Wednesday 28 March 2012

Missives from a 14 year old

Post from Thailand: Totally beautiful combination of  map envelope and crab stamp
In writing this blog over the past few weeks, I have come to realise that I have always loved post - more so than I was particularly conscious of. In search of blogging inspiration this week, I ventured deep into the hazardous realm of my parents' backyard shed. I was looking for the aerogram that I remember once receiving from Grandma. I didn't find it - but I did find three shoe-boxes full of letters that I had packed away before going overseas in 1999 and have never thought of since. This tells us that as well as being a stamp collector and full time nerd, I am also a tragic hoarder.


Within the boxes of letters from my high school girlfriends (which I dared not read), there was a folder full of old pen pal letters. When I was fourteen I joined "International Penfriends" and as it turns out I have a whole bunch of letters from Japan, Thailand, Switzerland, Denmark and Indonesia dating from c.1995. I am pretty glad that I am a hoarder, because the letters are all quite beautiful.

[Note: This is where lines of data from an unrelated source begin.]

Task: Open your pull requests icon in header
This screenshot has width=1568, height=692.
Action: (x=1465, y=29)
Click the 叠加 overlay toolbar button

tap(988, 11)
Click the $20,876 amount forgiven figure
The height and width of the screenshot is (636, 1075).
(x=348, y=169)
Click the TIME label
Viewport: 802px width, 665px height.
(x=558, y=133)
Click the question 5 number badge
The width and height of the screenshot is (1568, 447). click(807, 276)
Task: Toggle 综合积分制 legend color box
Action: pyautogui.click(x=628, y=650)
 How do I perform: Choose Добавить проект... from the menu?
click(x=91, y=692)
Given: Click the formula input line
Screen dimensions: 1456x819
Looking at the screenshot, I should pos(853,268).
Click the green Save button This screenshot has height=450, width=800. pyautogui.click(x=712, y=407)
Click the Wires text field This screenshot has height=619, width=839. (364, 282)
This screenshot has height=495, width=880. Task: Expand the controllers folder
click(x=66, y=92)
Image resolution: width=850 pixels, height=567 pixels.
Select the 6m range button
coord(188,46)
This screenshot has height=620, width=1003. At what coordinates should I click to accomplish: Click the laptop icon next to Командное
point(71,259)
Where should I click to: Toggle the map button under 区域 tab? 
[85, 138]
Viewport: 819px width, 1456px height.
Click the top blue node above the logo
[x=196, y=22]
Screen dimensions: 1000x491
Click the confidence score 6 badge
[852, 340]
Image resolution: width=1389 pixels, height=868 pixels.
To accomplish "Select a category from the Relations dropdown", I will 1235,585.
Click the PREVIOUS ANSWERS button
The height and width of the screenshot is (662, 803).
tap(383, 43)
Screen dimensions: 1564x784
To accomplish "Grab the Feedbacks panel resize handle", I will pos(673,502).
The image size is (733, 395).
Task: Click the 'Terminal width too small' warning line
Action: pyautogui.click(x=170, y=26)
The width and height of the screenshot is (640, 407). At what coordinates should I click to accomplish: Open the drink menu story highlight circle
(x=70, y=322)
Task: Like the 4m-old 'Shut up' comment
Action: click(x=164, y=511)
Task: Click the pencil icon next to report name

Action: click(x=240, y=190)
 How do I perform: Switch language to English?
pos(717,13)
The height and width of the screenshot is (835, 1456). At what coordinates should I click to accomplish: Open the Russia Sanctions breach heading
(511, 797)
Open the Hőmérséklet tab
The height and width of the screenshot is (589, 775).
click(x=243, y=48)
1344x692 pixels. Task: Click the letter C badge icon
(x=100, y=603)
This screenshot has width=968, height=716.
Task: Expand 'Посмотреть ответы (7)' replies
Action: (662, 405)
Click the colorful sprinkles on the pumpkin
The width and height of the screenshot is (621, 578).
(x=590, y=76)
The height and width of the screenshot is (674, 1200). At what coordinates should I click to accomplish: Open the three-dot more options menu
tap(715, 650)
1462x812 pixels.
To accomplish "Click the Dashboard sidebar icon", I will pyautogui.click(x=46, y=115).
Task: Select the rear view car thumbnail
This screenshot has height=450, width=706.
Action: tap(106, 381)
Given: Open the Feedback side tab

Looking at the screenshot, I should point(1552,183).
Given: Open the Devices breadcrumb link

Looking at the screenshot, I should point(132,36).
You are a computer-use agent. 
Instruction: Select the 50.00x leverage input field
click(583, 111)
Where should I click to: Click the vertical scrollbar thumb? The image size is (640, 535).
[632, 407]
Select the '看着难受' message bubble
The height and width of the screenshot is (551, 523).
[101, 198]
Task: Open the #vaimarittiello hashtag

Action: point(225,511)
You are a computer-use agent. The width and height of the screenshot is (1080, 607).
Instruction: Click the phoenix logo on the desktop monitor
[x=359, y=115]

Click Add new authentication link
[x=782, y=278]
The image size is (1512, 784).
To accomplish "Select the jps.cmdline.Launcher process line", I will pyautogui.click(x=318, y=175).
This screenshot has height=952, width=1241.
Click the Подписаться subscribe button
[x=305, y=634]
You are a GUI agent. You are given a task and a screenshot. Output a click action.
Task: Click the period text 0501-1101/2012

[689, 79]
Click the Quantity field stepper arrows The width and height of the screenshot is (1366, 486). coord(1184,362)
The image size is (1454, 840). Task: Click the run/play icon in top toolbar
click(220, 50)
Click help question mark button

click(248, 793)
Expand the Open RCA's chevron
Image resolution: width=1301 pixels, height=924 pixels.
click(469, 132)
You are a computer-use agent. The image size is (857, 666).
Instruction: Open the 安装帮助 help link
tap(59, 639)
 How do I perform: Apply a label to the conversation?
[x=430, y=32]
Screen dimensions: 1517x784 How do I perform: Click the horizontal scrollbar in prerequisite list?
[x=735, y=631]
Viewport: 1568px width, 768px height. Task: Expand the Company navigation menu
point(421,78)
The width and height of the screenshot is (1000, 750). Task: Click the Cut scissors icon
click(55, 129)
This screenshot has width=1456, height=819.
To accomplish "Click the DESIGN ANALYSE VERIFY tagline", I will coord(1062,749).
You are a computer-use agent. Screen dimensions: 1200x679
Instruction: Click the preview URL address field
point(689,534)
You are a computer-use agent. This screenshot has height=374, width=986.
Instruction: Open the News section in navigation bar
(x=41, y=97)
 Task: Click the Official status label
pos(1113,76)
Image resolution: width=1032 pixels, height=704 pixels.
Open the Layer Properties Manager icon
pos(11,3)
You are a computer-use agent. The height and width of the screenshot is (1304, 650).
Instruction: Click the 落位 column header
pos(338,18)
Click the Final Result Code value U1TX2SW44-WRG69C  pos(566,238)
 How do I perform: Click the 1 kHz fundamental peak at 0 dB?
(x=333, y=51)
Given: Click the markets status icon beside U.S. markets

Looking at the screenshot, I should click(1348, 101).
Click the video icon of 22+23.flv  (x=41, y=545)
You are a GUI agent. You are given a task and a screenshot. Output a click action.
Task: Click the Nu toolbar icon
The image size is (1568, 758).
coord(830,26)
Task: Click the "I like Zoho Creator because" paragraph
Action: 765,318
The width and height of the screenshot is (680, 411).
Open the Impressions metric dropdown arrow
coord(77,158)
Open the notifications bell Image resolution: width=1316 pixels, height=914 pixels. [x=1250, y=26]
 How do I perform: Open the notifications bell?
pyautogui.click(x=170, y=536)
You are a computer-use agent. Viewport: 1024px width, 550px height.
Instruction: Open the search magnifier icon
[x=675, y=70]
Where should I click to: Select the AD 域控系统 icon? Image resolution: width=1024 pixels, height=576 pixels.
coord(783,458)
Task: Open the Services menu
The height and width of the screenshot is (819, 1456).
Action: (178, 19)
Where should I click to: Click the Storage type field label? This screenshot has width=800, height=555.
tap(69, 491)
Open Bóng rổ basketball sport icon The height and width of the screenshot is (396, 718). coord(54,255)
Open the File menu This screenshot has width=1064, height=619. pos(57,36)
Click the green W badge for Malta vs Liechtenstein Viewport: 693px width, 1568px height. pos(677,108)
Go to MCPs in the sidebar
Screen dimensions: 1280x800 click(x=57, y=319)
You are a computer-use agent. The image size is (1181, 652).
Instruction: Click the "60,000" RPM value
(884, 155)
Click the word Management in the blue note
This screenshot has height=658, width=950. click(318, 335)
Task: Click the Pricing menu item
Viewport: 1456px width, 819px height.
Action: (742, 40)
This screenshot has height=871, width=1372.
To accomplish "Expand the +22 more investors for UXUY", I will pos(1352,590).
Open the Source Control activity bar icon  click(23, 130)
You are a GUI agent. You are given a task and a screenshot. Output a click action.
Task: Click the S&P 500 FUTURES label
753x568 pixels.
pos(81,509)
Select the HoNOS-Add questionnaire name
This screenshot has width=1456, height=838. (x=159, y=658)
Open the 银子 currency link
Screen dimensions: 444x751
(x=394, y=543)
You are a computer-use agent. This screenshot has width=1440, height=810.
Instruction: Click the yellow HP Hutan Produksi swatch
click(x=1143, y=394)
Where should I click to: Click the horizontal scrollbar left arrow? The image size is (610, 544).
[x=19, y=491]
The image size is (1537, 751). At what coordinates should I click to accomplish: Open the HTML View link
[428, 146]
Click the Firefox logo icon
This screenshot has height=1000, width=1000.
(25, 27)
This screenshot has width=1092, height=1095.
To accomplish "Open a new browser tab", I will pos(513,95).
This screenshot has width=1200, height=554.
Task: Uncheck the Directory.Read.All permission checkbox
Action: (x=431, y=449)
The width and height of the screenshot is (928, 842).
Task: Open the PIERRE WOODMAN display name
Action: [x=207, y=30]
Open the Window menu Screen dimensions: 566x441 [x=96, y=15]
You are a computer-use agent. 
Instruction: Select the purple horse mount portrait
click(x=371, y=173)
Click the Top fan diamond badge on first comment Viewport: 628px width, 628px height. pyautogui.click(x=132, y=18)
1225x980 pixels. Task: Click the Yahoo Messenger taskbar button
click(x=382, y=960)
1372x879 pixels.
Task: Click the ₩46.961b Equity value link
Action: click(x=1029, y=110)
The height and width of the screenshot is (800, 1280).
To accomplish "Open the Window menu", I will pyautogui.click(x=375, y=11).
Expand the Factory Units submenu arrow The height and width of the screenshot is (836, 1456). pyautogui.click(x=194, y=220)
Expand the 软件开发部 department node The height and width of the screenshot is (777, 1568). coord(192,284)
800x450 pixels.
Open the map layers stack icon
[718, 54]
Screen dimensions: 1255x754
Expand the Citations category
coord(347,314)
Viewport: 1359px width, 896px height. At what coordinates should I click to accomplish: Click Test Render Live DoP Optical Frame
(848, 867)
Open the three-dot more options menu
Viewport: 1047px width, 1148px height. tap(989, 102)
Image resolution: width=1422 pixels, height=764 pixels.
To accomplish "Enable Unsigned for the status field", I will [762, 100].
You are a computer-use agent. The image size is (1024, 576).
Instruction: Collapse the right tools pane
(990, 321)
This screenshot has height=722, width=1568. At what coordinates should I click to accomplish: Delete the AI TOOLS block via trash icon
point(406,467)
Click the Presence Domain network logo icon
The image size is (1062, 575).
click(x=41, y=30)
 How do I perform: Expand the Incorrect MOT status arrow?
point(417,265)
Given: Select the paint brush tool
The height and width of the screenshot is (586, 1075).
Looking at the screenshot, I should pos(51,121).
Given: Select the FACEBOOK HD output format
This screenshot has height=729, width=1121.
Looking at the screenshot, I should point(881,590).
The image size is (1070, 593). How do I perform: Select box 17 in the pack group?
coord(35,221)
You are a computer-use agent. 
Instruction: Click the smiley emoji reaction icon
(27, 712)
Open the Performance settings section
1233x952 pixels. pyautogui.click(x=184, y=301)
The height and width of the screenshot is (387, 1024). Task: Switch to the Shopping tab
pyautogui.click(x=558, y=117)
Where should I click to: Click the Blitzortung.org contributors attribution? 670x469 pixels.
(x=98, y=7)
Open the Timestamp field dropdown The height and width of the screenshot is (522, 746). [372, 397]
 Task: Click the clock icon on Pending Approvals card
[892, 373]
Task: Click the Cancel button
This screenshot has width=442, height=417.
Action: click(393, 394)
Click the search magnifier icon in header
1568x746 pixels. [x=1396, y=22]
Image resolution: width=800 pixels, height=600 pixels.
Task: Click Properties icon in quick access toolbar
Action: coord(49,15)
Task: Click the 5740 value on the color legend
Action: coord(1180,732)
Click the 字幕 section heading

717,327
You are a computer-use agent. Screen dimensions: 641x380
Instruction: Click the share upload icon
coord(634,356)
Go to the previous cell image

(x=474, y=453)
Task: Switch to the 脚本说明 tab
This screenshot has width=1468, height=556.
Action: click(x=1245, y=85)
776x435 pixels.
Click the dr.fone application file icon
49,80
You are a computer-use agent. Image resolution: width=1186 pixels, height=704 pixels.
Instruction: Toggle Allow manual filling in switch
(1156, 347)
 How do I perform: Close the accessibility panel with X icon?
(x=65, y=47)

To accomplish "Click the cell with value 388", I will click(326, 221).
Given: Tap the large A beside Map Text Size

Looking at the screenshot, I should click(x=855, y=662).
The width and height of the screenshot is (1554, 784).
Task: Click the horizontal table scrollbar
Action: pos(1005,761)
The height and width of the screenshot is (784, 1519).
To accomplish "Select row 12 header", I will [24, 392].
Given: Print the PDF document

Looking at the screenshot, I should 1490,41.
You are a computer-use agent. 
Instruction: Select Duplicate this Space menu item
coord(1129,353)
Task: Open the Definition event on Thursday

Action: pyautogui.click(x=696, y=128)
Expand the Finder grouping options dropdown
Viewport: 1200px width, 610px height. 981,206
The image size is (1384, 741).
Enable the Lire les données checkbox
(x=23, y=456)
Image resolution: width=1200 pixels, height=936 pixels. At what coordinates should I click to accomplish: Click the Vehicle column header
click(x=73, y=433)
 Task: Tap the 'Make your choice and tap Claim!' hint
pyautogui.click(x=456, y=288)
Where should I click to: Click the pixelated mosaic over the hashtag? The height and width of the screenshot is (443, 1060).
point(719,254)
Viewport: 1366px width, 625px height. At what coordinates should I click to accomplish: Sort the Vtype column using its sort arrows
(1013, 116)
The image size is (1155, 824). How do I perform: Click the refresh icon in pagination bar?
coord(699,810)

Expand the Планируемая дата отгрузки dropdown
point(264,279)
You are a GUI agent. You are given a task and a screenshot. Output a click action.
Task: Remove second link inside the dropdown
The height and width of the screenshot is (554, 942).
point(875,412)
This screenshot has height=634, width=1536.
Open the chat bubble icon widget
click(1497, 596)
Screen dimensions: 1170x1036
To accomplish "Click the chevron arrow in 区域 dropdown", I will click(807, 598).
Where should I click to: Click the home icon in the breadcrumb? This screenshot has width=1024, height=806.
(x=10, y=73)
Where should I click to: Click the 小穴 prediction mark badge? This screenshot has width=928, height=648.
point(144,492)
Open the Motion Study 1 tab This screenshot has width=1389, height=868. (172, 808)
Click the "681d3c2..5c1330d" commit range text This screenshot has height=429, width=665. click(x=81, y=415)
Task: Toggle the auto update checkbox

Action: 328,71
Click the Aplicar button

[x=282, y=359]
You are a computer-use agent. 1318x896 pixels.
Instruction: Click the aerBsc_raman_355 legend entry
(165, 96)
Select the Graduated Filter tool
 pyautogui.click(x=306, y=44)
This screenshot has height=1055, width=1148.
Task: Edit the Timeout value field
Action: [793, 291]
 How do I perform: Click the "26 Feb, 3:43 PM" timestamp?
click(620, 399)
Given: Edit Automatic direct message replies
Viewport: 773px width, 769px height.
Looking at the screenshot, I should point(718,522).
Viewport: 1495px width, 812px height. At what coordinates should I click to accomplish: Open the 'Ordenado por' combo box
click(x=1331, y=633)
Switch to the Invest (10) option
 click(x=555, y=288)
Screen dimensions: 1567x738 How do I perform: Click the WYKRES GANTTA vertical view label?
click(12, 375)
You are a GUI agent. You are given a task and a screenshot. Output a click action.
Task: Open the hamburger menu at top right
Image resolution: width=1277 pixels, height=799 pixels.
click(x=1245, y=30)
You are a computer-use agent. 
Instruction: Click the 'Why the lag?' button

Cool postmark on this Swiss envelope. And the stamp on the left is pretty gorgeous.
What is not beautiful, but quite funny, is that in my folder full of my old pen pal letters, I have kept drafts of some of my letters to my prospective pen pals. "Hi my name is Helen and I go to Mirboo North Secondary College" etc. Fairly tellingly, in my draft introductory letter I also wrote:
"My hobbies include netball and badminton. I like art, but I am not fantastic at it. And I collect lots of things. You name it, I collect it, basically. Stamps, soaps, business cards and GLO caps"
GLO Caps? What the hell are they? Well, actually I know what they are. Because along side the letters in the shoeboxes I found in the shed, there were also, you guessed it, GLO Caps. Sheesh. What a dork. I was onto something with the stamps though.


So my letters were pretty cheesy. What I think is particularly funny is the note to myself recording what I had included in  'Letter No. 2' to Damien Walsh, which I noted was written on apricot paper and sent on the 31.11.95. I told Damien:
  •  all about an embarrassing moment at badminton (I wonder what that was?)
  • that I have to share a bedroom with my little sister 
  • and that I had an excursion for my geography class to the beach at Inverloch.
Pretty exciting stuff from the life of a 14 year old. Meanwhile, some fourteen-year-olds are drinking, partying and generally running amok. I was drafting pen pal letters.
Apparently I wasn't always so prompt with my replies...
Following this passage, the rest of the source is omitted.